O deputado Jean Wyllys fez críticas a um discurso que é comum entre pessoas contrárias ao casamento entre homossexuais que também negam praticar homofobia. "A maior parte das pessoas não entende - ou por burrice, ou por má-fé - que existe uma coisa chamada homofobia social e uma coisa chamada homofobia letal. E a homofobia social está ligada à homofobia letal", afirmou ele. "A homofobia social se expressa, por exemplo, quando alguém diz que é contra o casamento civil igualitário, contra o casamento gay. (...) Se a pessoa é contra o casamento gay, ora, que não case com um gay! Mas o casamento gay não tira o direito dela em hipótese alguma", disse.

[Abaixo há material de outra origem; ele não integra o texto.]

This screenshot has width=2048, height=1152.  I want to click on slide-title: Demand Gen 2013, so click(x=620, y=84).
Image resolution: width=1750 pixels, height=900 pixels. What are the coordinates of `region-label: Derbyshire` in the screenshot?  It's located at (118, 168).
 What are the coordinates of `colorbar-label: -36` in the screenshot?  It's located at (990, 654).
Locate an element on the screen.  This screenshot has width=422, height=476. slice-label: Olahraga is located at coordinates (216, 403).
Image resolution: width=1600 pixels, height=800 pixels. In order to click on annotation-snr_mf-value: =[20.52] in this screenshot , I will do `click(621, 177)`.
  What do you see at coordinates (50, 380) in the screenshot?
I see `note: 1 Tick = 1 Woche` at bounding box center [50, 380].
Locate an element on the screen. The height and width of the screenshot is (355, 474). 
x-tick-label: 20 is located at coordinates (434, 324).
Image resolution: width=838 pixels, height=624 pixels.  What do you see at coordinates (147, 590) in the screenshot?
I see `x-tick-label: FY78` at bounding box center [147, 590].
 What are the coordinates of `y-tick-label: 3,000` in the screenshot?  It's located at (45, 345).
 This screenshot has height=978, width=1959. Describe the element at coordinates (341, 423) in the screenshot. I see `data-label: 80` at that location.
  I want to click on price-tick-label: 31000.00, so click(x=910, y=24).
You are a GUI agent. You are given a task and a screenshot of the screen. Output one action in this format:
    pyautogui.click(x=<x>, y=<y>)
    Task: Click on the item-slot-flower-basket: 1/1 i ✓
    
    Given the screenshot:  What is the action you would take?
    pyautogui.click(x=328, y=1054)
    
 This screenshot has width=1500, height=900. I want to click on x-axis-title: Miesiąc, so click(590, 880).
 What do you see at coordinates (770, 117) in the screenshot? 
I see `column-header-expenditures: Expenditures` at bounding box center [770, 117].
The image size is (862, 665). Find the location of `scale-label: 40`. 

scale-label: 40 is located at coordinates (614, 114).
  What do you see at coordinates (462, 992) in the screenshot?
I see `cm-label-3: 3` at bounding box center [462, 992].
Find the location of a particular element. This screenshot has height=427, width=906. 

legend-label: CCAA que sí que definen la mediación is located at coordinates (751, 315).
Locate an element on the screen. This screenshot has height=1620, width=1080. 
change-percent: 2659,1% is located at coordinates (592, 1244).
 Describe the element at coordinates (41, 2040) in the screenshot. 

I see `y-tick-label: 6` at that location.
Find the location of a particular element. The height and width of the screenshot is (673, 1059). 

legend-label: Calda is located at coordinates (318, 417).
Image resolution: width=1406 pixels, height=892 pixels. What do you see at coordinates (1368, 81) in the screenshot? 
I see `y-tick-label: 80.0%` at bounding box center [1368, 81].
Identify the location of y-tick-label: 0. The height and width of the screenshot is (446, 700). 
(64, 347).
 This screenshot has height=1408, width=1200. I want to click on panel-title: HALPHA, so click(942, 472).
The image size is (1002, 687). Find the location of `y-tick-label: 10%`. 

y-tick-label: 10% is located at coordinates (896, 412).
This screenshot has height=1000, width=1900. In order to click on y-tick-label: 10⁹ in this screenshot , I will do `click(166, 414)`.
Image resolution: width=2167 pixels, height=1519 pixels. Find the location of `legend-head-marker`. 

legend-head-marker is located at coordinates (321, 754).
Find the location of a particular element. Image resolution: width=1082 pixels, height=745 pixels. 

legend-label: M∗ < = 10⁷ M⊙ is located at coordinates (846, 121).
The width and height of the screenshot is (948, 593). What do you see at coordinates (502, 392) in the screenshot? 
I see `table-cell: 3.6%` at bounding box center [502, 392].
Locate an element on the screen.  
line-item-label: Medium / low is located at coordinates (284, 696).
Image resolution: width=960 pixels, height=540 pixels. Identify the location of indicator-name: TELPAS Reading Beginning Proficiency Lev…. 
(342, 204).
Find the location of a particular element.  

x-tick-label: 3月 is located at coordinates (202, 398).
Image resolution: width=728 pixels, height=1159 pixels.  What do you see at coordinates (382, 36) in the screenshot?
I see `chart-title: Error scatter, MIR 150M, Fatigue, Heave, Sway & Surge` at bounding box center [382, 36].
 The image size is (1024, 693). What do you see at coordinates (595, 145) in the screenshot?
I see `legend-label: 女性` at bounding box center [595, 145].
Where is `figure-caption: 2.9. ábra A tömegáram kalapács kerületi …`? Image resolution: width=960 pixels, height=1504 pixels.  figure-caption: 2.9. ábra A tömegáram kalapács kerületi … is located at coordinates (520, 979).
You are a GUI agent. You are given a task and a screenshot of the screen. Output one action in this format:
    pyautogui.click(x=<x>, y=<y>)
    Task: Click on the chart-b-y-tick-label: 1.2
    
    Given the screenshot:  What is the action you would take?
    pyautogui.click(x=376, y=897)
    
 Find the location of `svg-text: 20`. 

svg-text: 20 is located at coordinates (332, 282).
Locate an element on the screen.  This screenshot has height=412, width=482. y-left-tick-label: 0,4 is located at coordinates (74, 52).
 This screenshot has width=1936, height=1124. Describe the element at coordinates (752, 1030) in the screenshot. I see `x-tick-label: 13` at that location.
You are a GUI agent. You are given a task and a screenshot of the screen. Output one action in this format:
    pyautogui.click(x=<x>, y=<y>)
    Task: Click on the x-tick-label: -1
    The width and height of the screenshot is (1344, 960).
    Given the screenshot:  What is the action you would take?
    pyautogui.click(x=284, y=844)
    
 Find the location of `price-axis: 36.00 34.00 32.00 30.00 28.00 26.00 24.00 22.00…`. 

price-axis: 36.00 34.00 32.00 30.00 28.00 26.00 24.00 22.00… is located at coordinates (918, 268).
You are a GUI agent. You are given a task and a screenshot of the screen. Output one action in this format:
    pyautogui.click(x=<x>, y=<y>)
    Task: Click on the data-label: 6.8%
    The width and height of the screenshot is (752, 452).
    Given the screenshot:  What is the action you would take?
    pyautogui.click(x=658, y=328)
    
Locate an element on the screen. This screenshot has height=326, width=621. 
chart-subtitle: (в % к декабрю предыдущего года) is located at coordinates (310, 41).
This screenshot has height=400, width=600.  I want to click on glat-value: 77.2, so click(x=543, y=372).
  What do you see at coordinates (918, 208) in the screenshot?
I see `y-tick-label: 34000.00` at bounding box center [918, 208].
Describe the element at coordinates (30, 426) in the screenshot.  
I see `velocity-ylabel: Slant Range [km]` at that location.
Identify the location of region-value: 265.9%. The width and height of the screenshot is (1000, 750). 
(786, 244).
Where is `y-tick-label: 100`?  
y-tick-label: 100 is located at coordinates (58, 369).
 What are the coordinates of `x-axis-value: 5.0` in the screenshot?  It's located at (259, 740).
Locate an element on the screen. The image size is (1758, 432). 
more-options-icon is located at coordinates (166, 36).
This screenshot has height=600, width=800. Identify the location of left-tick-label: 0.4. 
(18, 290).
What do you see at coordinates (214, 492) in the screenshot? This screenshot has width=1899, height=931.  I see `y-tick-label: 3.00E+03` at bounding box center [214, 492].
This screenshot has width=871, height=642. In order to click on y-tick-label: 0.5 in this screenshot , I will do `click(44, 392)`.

Para Jean Wyllys, se opor ao casamento entre pessoas do mesmo sexo e negar ser homofóbico é semelhante a negar outros tipos de preconceito. "É racista, mas não é racista. 'Eu não quero negros namorando com minha filha branca, mas eu não sou racista. Tenho até um amigo que é racista, mas meu motorista é até preto.' É essa a questão. 'Eu não sou machista, mas minha mulher não sai com as amigas. Mas eu não sou machista. Eu não bato em mulher, eu não sou machista.' É burrice."
O deputado também criticou o uso de argumentos religiosos para contrariar o direito ao casamento civil aos gays. "Desde que o Estado foi separado da Igreja, a Igreja não pode usar os seus dogmas para influir nas políticas de Estado. (...) Se casamento fosse pra sempre, nós não teríamos conquistado o divórcio, não haveria as famílias 'mosaico', que são aquelas famílias amplas em que os casais se separam, casam de novo, têm novos filhos, e os seus filhos novos são irmãos dos filhos antigos e formam uma grande família. Não teria família de casais sem filhos, que não querem ter filhos."
Casamento gay tem "efeito poderoso" em luta por direitos
O principal avanço na luta por igualdade de direitos a homossexuais, na opinião de Jean Wyllys, é a conquista do casamento civil. Para ele, a legalização do matrimônio a pessoas do mesmo sexo "materializa essa igualdade proclamada na Constituição. Ele tem um efeito simbólico de reconhecimento jurídico dos direitos homossexuais, da dignidade homossexual. (...) A gente diz, com todas as letras, que sim, os cidadãos são, de fato, iguais. Porque atualmente não são", afirmou.
Ainda há dezenas de direitos que são negados aos homossexuais, segundo o deputado - mas quase todos estão ligados à permissão do casamento. "Vêm todos os direitos ligados à família, muda-se o estatuto da família e a gente vai poder adotar filhos", disse Jean Wyllis. "Tem um efeito de médio e longo prazo sobre a homofobia social. As novas gerações vão crescer sabendo que não há distinção entre as pessoas por causa da orientação sexual delas, que elas são igualmente tratadas pelo Estado", afirmou.
Segundo o deputado, "esse é o efeito poderoso do casamento". "Ele tem um efeito muito mais impactante do que a criminalização da homofobia. A criminalização é tão somente o direito penal voltado para o crime duro. Mas o crime duro que acontece, a lesão corporal e o assassinato, ele só existe porque há um caldeirão anterior, há um sistema anterior. A homofobia é um sistema, e esse sistema só pode ser desconstruído com a conquista do direito ao casamento."